«Nostradomus». Il Carmine e il Redentore

La bellezza della famiglia attraverso storie, apologhi, aneddoti e spunti raccolti oggi per seminare un domani migliore

L’Italia, come tutti sanno, è un Paese straordinariamente ricco di tradizioni popolari, che risalgono a un passato anche lontanissimo e che si sono perpetuate nel tempo per giungere sino a oggi. Fra queste, le feste di origine e ispirazione religiosa, segno e testimonianza della spiritualità diffusa che permeava il quotidiano e che si vestiva di lusso in occasioni particolari.

Due di queste festività cadono in questi giorni del mese di luglio e danno vita a feste, fiere e sagre paesane da Nord a Sud, in tutta la Penisola, nelle città e nei luoghi di vacanza.

La prima e più diffusa è la celebrazione di Maria, Madre di Gesù, invocata con il nome di Nostra Signora del monte Carmelo, o Madonna del Carmine.

Il monte Carmelo, il cui nome significa in ebraico «giardino di Dio», è considerato già nella Bibbia uno dei luoghi più belli della Terrasanta e rappresenta un luogo privilegiato dell’incontro con il Signore, metafora del Paradiso. Si trova poco lontano da Nazareth, nell’alta Galilea fra Haifa a Jenin, dove, secondo la tradizione, la Sacra Famiglia avrebbe sostato di ritorno dall’Egitto. Maria è invocata con il titolo di Madonna del monte Carmelo come il «fiore più bello del giardino di Dio», piena di tutte le virtù, modello per la vita contemplativa e in particolare madre premurosa, sorella e patrona dei religiosi carmelitani, che sul monte posero la sede primigenia del proprio ordine eremitico e contemplativo, nel XII secolo.

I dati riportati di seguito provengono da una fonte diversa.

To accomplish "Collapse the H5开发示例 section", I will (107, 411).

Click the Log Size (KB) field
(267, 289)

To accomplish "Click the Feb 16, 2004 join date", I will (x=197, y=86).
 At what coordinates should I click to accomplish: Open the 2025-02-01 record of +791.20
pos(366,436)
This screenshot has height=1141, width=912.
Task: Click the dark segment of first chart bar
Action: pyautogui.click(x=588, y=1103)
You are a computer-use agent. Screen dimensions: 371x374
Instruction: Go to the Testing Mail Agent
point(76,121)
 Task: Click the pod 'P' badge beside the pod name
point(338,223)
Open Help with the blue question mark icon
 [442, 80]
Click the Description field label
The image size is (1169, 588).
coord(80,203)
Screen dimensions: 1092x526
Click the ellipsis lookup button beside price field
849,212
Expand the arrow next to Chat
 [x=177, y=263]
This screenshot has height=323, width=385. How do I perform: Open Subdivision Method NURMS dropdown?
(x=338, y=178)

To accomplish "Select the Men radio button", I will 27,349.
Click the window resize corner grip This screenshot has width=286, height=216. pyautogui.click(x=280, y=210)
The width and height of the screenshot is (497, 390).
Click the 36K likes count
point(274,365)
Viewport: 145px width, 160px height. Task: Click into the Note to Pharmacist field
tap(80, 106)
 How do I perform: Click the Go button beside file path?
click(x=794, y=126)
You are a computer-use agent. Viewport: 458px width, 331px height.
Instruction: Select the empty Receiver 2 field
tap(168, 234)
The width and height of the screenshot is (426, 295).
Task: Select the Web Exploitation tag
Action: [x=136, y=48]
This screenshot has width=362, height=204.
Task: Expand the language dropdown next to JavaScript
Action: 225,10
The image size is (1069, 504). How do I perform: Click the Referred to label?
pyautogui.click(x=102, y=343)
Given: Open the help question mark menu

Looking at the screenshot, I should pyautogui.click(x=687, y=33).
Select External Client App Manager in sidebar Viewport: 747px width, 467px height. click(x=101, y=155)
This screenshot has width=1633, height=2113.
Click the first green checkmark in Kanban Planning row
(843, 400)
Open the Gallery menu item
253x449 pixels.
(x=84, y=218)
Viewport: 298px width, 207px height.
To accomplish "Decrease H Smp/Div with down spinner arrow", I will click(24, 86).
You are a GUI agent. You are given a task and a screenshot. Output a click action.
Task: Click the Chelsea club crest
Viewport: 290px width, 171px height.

La memoria liturgica della Madonna del Carmine ha numerosi devoti, cade il 16 luglio e per tutto il fine settimana borghi e città italiani sono percorsi dalle celebrazioni in Suo onore, che prevedono spesso la processione che accompagna la statua o l’effigie di Maria, ma anche tavole imbandite e bancarelle nelle piazze.

L’altra festa tradizionale, fissata alla terza domenica del mese di luglio, cioè oggi, ma che di nuovo coinvolge anche i giorni precedenti, è quella del Redentore, o Festa Famosissima, che sfoggia a Venezia sfarzo e meraviglia stupefacenti.

È una tradizione secolare, che ricorda la fine dell’epidemia di peste che imperversò in laguna dal 1575 fino a luglio del 1577, quando finalmente fu dichiarata debellata. È un evento molto sentito dai veneziani, in cui convivono l’aspetto spettacolare e quello religioso e la partecipazione popolare è molto vivace, mentre la città si anima come non mai.

La festa inizia il venerdì sera, quando avviene l’apertura per le processioni del ponte votivo che collega la Fondamenta delle Zattere con la Chiesa del Redentore, sull’isola della Giudecca, commissionata all’architetto Andrea Palladio (1508-1580) e costruita ex voto per impetrare la liberazione dalla pestilenza. Il ponte rimarrà fino a mezzanotte di domenica.

Per tutto il sabato le rive delle Zattere e della Giudecca sono illuminate a festa, e i veneziani festeggiano con cibo e musica sulle barche e nei palazzi storici del Canal Grande e del Bacino di San Marco, per finire puntuali con il naso all’insù alle 23.30, per ammirare i fuochi d’artificio.

La domenica è il momento delle Regate del Redentore, lungo il Canale della Giudecca, in cui si sfidano giovani e meno giovani sui tradizionali «pupparini» o sulle gondole. La festa si conclude con la Messa Votiva nella Chiesa del Redentore sull’isola della Giudecca, segno di quel colloquio, di quel dialogo con il Sacro che varrebbe la pena, in questi tempi tribolati, evitare di scordarsi.